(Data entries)

•••

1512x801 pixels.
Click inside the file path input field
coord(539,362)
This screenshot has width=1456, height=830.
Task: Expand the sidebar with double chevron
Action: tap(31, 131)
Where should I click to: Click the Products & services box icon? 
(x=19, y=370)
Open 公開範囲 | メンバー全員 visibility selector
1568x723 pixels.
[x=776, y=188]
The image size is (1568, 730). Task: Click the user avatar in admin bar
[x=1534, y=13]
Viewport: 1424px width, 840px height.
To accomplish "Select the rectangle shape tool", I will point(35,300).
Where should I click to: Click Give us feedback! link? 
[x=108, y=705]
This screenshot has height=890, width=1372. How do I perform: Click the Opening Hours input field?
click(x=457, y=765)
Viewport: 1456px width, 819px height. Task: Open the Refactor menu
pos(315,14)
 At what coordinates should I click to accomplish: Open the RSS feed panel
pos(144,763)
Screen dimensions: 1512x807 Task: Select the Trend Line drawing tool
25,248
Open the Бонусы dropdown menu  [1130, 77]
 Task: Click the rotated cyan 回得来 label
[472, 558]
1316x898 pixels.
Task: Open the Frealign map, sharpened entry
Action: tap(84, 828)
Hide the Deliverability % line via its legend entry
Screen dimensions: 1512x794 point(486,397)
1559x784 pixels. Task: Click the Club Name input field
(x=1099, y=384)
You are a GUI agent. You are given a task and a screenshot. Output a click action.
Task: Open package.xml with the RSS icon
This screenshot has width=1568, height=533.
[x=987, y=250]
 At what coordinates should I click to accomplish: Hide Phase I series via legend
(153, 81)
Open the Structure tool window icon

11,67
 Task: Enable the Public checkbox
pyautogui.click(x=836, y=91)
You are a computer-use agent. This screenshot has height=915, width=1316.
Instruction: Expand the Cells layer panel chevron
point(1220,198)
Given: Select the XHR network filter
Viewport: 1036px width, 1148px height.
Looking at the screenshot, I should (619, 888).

•••

◆ WHAT YOU NEED TO DO: In restating the data, begin at its first line, reproduce each line word for word, and conclude with the line that contains "You are a GUI".

◆ OUTPUT:
1512x801 pixels.
Click inside the file path input field
coord(539,362)
This screenshot has width=1456, height=830.
Task: Expand the sidebar with double chevron
Action: tap(31, 131)
Where should I click to: Click the Products & services box icon? 
(x=19, y=370)
Open 公開範囲 | メンバー全員 visibility selector
1568x723 pixels.
[x=776, y=188]
The image size is (1568, 730). Task: Click the user avatar in admin bar
[x=1534, y=13]
Viewport: 1424px width, 840px height.
To accomplish "Select the rectangle shape tool", I will point(35,300).
Where should I click to: Click Give us feedback! link? 
[x=108, y=705]
This screenshot has height=890, width=1372. How do I perform: Click the Opening Hours input field?
click(x=457, y=765)
Viewport: 1456px width, 819px height. Task: Open the Refactor menu
pos(315,14)
 At what coordinates should I click to accomplish: Open the RSS feed panel
pos(144,763)
Screen dimensions: 1512x807 Task: Select the Trend Line drawing tool
25,248
Open the Бонусы dropdown menu  [1130, 77]
 Task: Click the rotated cyan 回得来 label
[472, 558]
1316x898 pixels.
Task: Open the Frealign map, sharpened entry
Action: tap(84, 828)
Hide the Deliverability % line via its legend entry
Screen dimensions: 1512x794 point(486,397)
1559x784 pixels. Task: Click the Club Name input field
(x=1099, y=384)
You are a GUI agent. You are given a task and a screenshot. Output a click action.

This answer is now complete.